“Though every beginner in composition tries his hand at it before anything else, it has always seemed to me that the art song is the most subtle, sophisticated, and difficult of musical genres. Out of all the possible ways of reading and interpreting a poem, the musical setting fixes just one, and it must do so in the most spontaneous and authentic way, without seeming to encroach upon the prerogatives of the poet and the listener. Not only must it seem right, and seem so at once without also seeming coercive and demanding, but it must go beyond this and enhance and elucidate the words — otherwise why bother to put music to them at all? But then, what about the music itself, which has its own logic, its ownproportions, its own kind of coherence? And what about the problem of combining two such uniquely characteristic and individual means of musical expression as voice and piano in such a way that the special personality of each is realized, and even heightened by contrast and association with the other?

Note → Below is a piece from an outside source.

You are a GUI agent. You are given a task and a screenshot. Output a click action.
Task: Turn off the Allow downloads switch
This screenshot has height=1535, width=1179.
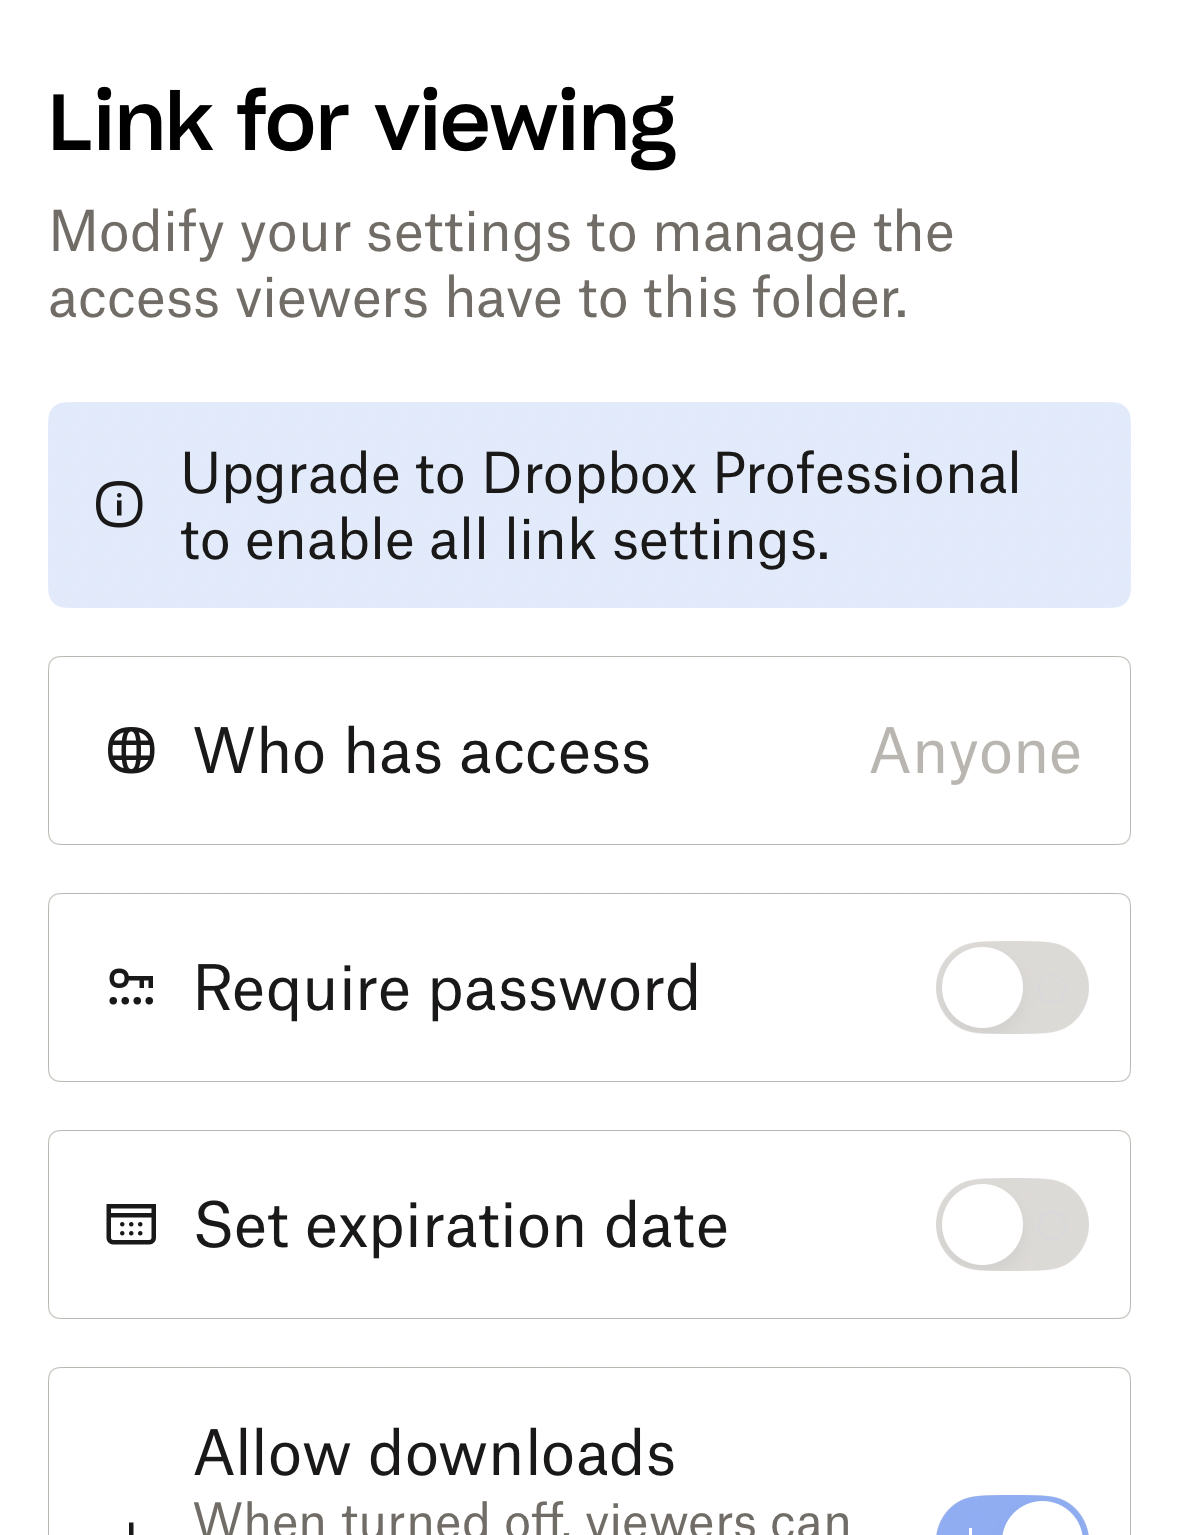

“Obviously, my concept of what an art song should be was formed by the achievements of the great German composers of Lieder in the 19th century, so it is not surprising that I should have chosen, for my first songs, composed in 1941, German verses that evoke, in their simplicity, immediacy, and self-contained lyricism, the world of the Lied — poems of the sort that inspired the early Romantic composers, though their author, Rainer Maria Rilke, was a very late Romantic. When Bethany Beardslee asked me to write some songs for her I again decided that what I wanted to write were Lieder, but in my own language, rather than in German. Many months passed before I found the verses that could lead my musical thoughts in the direction that I had decided upon — the English Romantic poets didn't work for me at all in this respect. The Dickinson Songs, commissioned for Bethany Beardslee by the National Endowment for the Arts, were composed in 1977-78 and were first performed by Ms. Beardslee and Ms. Rib at the Fifth Annual Arts Song Festival of the Westminster Choir College in Princeton on June 19, 1978. The two song cycles on this recording are my total output in the genre.”